I’m partial to the Tulip Poplar (White Poplar, Tulip Tree.) The leaves are big enough to make a wonderful noise in a good breeze, and they are rife with creamy flowers in the spring.
–Nott
I’m partial to the Tulip Poplar (White Poplar, Tulip Tree.) The leaves are big enough to make a wonderful noise in a good breeze, and they are rife with creamy flowers in the spring.
–Nott
I have a “thing” for emblems. Being Aussie, I love wattles. The scent that the little fluffy yellow flowers give off is heavenly!
I also love camellias, which are the emblem for Matsuyama. And hence my log-in name.
Since I was very small, I’ve loved birch trees for looks, and nearly all fruit trees for fruit. Maybe figs are my favorite fruit tree, since my neighbor had a great one when I was small, and apples tend to be a bit easier to find around here.
Banyans. They are just the perfect tree for climbing, playing, swinging (on vines and swings) building tee houses and justlounging around in.
The Amur Maple (Acer ginnala).
Simply gorgeous. Can be multi-trunked or pruned into a standard. Distinctive leaf with its long tongue that turn a scarlet red in the fall. Moderate grower and just as graceful as can be. Outstanding tree.
I sure do miss them. (We have moved to a different climate and they will not survive here. Sigh)
I like the maple. Plain old maple. Nice to look at in the fall.
Pine or weeping willow.
Ghost gums in the sun with storm clouds behind them.
Harry Lauder’s walking stick. It’s kind of hard to describe, but the branches grow in corkscrews and has a kind of gnarled look. It would look cool in the winter when you can see all the bare branches.
Figs, pomegranates and seckel pears for fruit.
Pine and juniper for scent.
Orange trees for the most heavenly scent on earth.
Willows for scenery.
Mulberries, maples and oaks for shade (although I’m terribly allergic to mulberry pollen!).
And clair, chestnuts might be common in France (lucky you!) but the American chestnuts were nearly all wiped out by blight, so cedar is much more common in the US.
“The world is so full of a number of things
That I’m sure we should all be as happy as kings.”
Oh, and palo verde for the lacy foilage!
The Rowan, or Mountain Ash.
They seem to grow singly in UK woods, often surrounded by much larger and darker trees and this makes them stand out.
Thier berries attract lots of songbirds, I love to watch Thrushes feeding from them.
http://www.nhm.ac.uk/jubileetrees/british-native-trees/bnt-35.htm
I think it’s a contorta (contorted hazelnut). If you’re visiting the southern Oregon coast, there’s a nice one in the garden at a motel in Gold Beach called Ireland’s.
I love Scots Pines. The old red of the bark and the bluish green of the needles against a blue sky: beautiful.

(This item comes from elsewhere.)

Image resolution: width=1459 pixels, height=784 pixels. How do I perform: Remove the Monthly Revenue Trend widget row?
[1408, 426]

Deodor Cedars are one of my favorites. I was going to plant a crooked line of them on the street-facing part of my property, but when I showed them to my then-ten-year-old son Zach, he thought they were kind of creepy.

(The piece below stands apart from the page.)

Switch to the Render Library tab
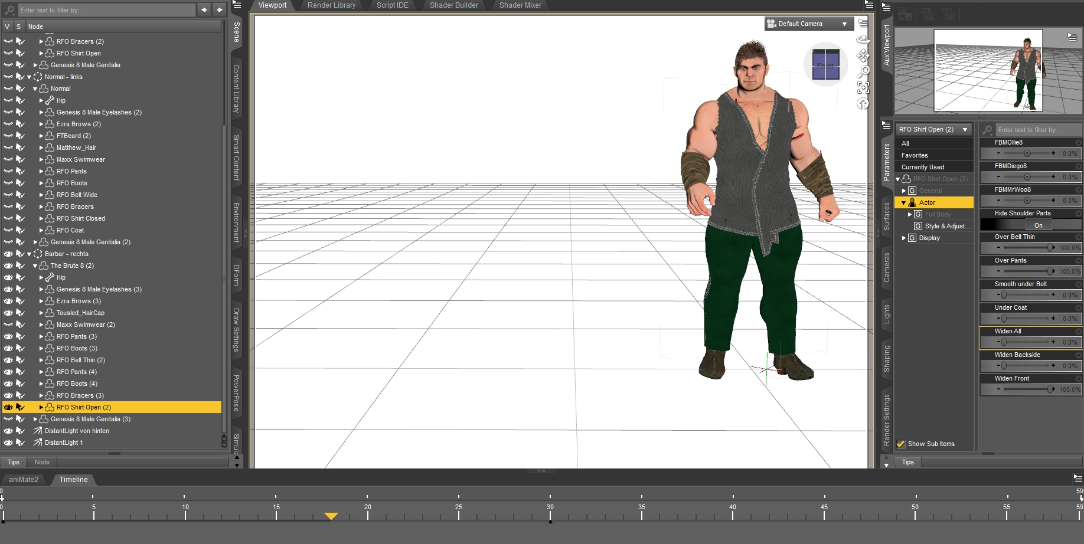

I ended up planting Leyland Cypress trees instead, which are a cross between a Monterey Cypress and a cedar. They’re nice, but not as interestingly crooked.
Love paper birches. And maples, all kinds. Oaks (but not wild about the tan oak that grows wild out here). Madrones! Firs and pines. Cherry trees. (ok, I’m not done, but I’ll stop now)

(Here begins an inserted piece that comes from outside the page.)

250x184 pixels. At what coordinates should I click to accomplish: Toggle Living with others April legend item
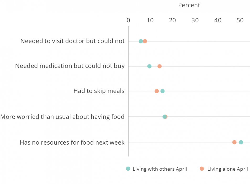159,169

Sycamores. Jenner’s Giant Sequoias are a close second.
Another Primate - I think you’re right. I knew it was some kind of nut tree, but couldn’t remember which one.
There is a form of willow that has contorted branches too.
I don’t think the branches would be hard enough for walking sticks, though, would they?
When I come back it will be as a black bear in a jack pine forest. All day long I’ll scritch-scratch-scritch my back up agains the trees.
For now, I’ll have to settle for smelling the cedars in the spring, hugging the ancient white and red pines in the summer, and looking at the maples in fall.